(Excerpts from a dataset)
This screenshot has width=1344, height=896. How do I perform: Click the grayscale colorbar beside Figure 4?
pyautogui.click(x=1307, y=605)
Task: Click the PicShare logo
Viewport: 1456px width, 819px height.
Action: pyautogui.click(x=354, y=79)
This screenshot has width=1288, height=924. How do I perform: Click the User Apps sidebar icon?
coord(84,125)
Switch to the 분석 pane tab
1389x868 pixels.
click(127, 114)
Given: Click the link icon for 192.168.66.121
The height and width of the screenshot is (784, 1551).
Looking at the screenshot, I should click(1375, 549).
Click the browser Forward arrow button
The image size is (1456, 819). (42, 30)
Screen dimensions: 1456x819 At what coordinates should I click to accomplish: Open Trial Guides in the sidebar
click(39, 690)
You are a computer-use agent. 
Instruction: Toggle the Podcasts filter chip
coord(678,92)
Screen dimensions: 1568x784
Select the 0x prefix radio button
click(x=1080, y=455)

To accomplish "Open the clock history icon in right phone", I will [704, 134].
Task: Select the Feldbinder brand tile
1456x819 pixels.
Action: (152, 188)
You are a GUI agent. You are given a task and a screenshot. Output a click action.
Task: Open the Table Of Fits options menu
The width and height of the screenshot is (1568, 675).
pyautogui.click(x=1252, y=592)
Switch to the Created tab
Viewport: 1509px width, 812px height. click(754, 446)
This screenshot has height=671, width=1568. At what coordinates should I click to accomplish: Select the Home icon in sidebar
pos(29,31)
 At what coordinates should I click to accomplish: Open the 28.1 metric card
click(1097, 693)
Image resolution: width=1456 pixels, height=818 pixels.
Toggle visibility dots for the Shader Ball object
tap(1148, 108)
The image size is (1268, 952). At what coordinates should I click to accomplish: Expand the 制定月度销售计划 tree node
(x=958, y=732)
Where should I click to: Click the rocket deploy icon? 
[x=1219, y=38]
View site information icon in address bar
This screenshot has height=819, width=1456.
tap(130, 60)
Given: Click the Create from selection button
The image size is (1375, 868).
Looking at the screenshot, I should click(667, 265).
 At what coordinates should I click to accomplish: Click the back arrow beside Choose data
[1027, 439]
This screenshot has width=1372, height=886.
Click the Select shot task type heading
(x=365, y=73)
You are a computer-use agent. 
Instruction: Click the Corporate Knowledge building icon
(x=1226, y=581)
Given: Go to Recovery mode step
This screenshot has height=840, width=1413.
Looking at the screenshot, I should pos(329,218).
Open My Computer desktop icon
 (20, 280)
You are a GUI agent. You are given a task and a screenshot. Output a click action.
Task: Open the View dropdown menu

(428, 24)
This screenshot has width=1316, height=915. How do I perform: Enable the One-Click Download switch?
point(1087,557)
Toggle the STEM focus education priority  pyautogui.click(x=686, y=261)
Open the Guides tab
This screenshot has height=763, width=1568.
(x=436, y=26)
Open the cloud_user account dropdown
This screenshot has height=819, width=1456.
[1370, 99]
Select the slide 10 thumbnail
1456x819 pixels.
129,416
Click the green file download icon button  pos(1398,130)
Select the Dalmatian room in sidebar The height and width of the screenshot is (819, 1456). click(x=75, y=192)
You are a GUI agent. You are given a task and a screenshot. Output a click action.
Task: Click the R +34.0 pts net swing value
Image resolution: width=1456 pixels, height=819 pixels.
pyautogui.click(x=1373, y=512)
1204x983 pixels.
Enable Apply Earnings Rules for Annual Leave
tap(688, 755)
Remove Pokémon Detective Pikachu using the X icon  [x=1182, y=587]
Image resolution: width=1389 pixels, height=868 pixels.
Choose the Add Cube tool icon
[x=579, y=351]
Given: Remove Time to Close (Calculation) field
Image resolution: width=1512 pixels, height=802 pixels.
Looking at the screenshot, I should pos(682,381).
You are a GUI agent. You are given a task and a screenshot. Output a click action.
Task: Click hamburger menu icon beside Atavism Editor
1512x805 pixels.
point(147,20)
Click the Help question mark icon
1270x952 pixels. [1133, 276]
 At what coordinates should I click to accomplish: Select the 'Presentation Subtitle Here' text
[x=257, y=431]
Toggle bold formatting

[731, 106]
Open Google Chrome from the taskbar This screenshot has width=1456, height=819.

## ABOUT THIS EXERCISE
From the first line to the last, reproduce the data above exactly.

## RESPONSE TO THE EXERCISE
This screenshot has width=1344, height=896. How do I perform: Click the grayscale colorbar beside Figure 4?
pyautogui.click(x=1307, y=605)
Task: Click the PicShare logo
Viewport: 1456px width, 819px height.
Action: pyautogui.click(x=354, y=79)
This screenshot has width=1288, height=924. How do I perform: Click the User Apps sidebar icon?
coord(84,125)
Switch to the 분석 pane tab
1389x868 pixels.
click(127, 114)
Given: Click the link icon for 192.168.66.121
The height and width of the screenshot is (784, 1551).
Looking at the screenshot, I should click(1375, 549).
Click the browser Forward arrow button
The image size is (1456, 819). (42, 30)
Screen dimensions: 1456x819 At what coordinates should I click to accomplish: Open Trial Guides in the sidebar
click(39, 690)
You are a computer-use agent. 
Instruction: Toggle the Podcasts filter chip
coord(678,92)
Screen dimensions: 1568x784
Select the 0x prefix radio button
click(x=1080, y=455)

To accomplish "Open the clock history icon in right phone", I will [704, 134].
Task: Select the Feldbinder brand tile
1456x819 pixels.
Action: (152, 188)
You are a GUI agent. You are given a task and a screenshot. Output a click action.
Task: Open the Table Of Fits options menu
The width and height of the screenshot is (1568, 675).
pyautogui.click(x=1252, y=592)
Switch to the Created tab
Viewport: 1509px width, 812px height. click(754, 446)
This screenshot has height=671, width=1568. At what coordinates should I click to accomplish: Select the Home icon in sidebar
pos(29,31)
 At what coordinates should I click to accomplish: Open the 28.1 metric card
click(1097, 693)
Image resolution: width=1456 pixels, height=818 pixels.
Toggle visibility dots for the Shader Ball object
tap(1148, 108)
The image size is (1268, 952). At what coordinates should I click to accomplish: Expand the 制定月度销售计划 tree node
(x=958, y=732)
Where should I click to: Click the rocket deploy icon? 
[x=1219, y=38]
View site information icon in address bar
This screenshot has height=819, width=1456.
tap(130, 60)
Given: Click the Create from selection button
The image size is (1375, 868).
Looking at the screenshot, I should click(667, 265).
 At what coordinates should I click to accomplish: Click the back arrow beside Choose data
[1027, 439]
This screenshot has width=1372, height=886.
Click the Select shot task type heading
(x=365, y=73)
You are a computer-use agent. 
Instruction: Click the Corporate Knowledge building icon
(x=1226, y=581)
Given: Go to Recovery mode step
This screenshot has height=840, width=1413.
Looking at the screenshot, I should pos(329,218).
Open My Computer desktop icon
 (20, 280)
You are a GUI agent. You are given a task and a screenshot. Output a click action.
Task: Open the View dropdown menu

(428, 24)
This screenshot has width=1316, height=915. How do I perform: Enable the One-Click Download switch?
point(1087,557)
Toggle the STEM focus education priority  pyautogui.click(x=686, y=261)
Open the Guides tab
This screenshot has height=763, width=1568.
(x=436, y=26)
Open the cloud_user account dropdown
This screenshot has height=819, width=1456.
[1370, 99]
Select the slide 10 thumbnail
1456x819 pixels.
129,416
Click the green file download icon button  pos(1398,130)
Select the Dalmatian room in sidebar The height and width of the screenshot is (819, 1456). click(x=75, y=192)
You are a GUI agent. You are given a task and a screenshot. Output a click action.
Task: Click the R +34.0 pts net swing value
Image resolution: width=1456 pixels, height=819 pixels.
pyautogui.click(x=1373, y=512)
1204x983 pixels.
Enable Apply Earnings Rules for Annual Leave
tap(688, 755)
Remove Pokémon Detective Pikachu using the X icon  [x=1182, y=587]
Image resolution: width=1389 pixels, height=868 pixels.
Choose the Add Cube tool icon
[x=579, y=351]
Given: Remove Time to Close (Calculation) field
Image resolution: width=1512 pixels, height=802 pixels.
Looking at the screenshot, I should pos(682,381).
You are a GUI agent. You are given a task and a screenshot. Output a click action.
Task: Click hamburger menu icon beside Atavism Editor
1512x805 pixels.
point(147,20)
Click the Help question mark icon
1270x952 pixels. [1133, 276]
 At what coordinates should I click to accomplish: Select the 'Presentation Subtitle Here' text
[x=257, y=431]
Toggle bold formatting

[731, 106]
Open Google Chrome from the taskbar This screenshot has width=1456, height=819.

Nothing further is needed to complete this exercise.